Pages

Sunday, January 28, 2024

The Centre by Ayesha Manazir Siddiqi

Reviews call this smart and satirical--and I think it was perhaps too clever and too much satire for me to fully enjoy it, and maybe I also did not appreciate it enough either. At the center is a gifted but unsuccessful Pakistani translator in London makes pennies subtitling Bollywood movies, until her English boyfriend introduces her to an organization called the Centre. Cult-like and secretive, the Centre puts translators through an immersive process that makes them idiomatically fluent in any language within 10 days. At first she cannot believe it, then she gets invited to live and breath it, and then, after becoming the success that she had always yearned for, it starts to rot a bit for her.
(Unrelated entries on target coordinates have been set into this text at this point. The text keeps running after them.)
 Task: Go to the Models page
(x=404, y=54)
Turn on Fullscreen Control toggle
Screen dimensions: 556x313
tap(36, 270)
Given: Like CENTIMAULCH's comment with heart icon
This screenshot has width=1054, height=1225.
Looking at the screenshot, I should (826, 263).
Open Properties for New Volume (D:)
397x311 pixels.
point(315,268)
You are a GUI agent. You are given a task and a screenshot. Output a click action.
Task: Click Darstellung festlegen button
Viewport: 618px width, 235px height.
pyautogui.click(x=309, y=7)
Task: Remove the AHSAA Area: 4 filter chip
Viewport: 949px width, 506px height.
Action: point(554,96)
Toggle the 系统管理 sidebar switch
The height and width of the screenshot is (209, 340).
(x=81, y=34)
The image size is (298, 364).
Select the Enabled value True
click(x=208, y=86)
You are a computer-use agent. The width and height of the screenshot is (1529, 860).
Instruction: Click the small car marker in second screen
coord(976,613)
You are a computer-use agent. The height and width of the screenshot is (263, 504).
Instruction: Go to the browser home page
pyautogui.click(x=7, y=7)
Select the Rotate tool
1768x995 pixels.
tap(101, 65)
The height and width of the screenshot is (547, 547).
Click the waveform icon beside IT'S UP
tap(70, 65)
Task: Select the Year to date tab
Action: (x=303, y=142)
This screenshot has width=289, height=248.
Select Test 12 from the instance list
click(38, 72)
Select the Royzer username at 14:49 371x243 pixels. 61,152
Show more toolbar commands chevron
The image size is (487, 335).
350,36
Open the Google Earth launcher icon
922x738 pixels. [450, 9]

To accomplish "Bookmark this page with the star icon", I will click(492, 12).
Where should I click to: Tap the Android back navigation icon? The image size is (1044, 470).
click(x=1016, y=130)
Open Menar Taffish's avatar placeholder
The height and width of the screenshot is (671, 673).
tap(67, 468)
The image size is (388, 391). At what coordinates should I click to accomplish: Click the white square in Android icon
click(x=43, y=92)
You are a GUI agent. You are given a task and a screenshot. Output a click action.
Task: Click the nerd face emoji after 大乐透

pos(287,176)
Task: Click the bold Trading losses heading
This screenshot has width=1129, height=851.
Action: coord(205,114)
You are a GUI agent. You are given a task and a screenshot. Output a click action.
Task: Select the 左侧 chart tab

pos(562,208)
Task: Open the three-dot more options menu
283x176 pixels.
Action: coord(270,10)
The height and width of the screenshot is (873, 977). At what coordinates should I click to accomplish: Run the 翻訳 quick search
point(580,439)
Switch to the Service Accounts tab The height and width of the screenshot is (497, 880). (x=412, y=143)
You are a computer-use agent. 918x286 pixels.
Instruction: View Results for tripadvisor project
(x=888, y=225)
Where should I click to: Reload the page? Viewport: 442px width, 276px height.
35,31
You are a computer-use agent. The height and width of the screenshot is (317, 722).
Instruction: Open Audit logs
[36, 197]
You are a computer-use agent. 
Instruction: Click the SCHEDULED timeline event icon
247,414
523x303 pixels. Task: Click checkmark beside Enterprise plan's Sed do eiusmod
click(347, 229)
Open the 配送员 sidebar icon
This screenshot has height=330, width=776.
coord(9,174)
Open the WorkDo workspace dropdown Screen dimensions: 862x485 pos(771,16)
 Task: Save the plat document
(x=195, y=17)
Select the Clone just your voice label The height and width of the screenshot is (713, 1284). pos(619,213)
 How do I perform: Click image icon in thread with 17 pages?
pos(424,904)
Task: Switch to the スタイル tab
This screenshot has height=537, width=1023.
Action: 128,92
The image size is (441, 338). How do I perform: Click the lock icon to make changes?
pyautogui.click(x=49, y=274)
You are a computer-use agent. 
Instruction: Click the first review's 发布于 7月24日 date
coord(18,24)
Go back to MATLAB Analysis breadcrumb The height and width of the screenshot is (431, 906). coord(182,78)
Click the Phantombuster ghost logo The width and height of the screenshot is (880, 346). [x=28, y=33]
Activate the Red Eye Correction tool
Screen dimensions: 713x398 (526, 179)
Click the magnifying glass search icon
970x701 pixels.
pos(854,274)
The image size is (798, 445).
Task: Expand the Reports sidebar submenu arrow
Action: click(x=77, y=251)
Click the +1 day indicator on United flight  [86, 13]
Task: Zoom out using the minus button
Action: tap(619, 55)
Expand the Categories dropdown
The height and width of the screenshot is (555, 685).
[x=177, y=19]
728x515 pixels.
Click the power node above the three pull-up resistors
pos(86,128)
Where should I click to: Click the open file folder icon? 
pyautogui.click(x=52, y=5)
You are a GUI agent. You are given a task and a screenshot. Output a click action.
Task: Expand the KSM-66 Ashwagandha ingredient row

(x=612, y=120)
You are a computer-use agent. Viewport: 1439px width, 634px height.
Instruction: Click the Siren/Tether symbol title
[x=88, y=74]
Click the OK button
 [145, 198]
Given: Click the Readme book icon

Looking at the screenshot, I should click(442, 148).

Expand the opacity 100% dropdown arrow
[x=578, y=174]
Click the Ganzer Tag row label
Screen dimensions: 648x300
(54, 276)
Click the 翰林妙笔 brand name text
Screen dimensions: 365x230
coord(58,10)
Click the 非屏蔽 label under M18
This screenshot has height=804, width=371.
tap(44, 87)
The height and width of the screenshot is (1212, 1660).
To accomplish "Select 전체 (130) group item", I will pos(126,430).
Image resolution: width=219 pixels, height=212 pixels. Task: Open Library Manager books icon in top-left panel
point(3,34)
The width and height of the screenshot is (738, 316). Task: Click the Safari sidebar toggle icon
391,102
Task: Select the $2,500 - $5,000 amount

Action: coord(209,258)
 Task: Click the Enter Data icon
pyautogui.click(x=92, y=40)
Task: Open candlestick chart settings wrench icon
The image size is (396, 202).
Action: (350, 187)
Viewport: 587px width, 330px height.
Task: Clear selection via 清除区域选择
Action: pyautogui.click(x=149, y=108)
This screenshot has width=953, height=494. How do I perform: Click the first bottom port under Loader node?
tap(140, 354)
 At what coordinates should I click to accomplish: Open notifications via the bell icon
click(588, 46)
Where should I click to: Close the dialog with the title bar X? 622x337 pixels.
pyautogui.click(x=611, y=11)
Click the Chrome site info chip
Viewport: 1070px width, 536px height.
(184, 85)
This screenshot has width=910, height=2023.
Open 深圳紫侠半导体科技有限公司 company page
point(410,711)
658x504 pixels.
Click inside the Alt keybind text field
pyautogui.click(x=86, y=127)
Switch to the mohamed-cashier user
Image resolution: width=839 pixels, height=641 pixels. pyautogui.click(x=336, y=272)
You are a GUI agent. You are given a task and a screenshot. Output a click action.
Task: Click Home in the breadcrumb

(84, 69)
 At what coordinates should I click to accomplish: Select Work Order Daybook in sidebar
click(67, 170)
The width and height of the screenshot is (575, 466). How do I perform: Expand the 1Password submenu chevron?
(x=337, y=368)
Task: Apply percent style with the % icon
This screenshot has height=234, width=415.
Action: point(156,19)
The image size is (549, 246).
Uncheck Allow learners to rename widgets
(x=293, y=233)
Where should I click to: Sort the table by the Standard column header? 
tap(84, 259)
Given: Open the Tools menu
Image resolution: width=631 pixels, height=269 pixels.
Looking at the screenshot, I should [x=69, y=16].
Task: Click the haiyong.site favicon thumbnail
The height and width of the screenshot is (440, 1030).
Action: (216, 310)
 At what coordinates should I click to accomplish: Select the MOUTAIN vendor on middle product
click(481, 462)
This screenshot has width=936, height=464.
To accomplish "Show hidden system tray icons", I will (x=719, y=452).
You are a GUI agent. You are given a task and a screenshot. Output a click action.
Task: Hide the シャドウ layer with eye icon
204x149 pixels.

If you could become fluent in any new tongue as if by magic, have you really earned the right to know it? Do you really understand its culture, its heritage, its nuance? If you gain a skill without doing any work, are you cheating? Is paying a high fee to collect languages so facilely an extension of colonial greed, an entitled white hipster gimmick – or something even more sinister? The result of the apparent worldliness of multilingual people is not increased idiosyncrasy, equality or self-expression but translators who speak without accents, the kind you sometimes find in global cosmopolitan elites raised in the international schools and gated compounds. The deeper she digs the less she likes what she finds.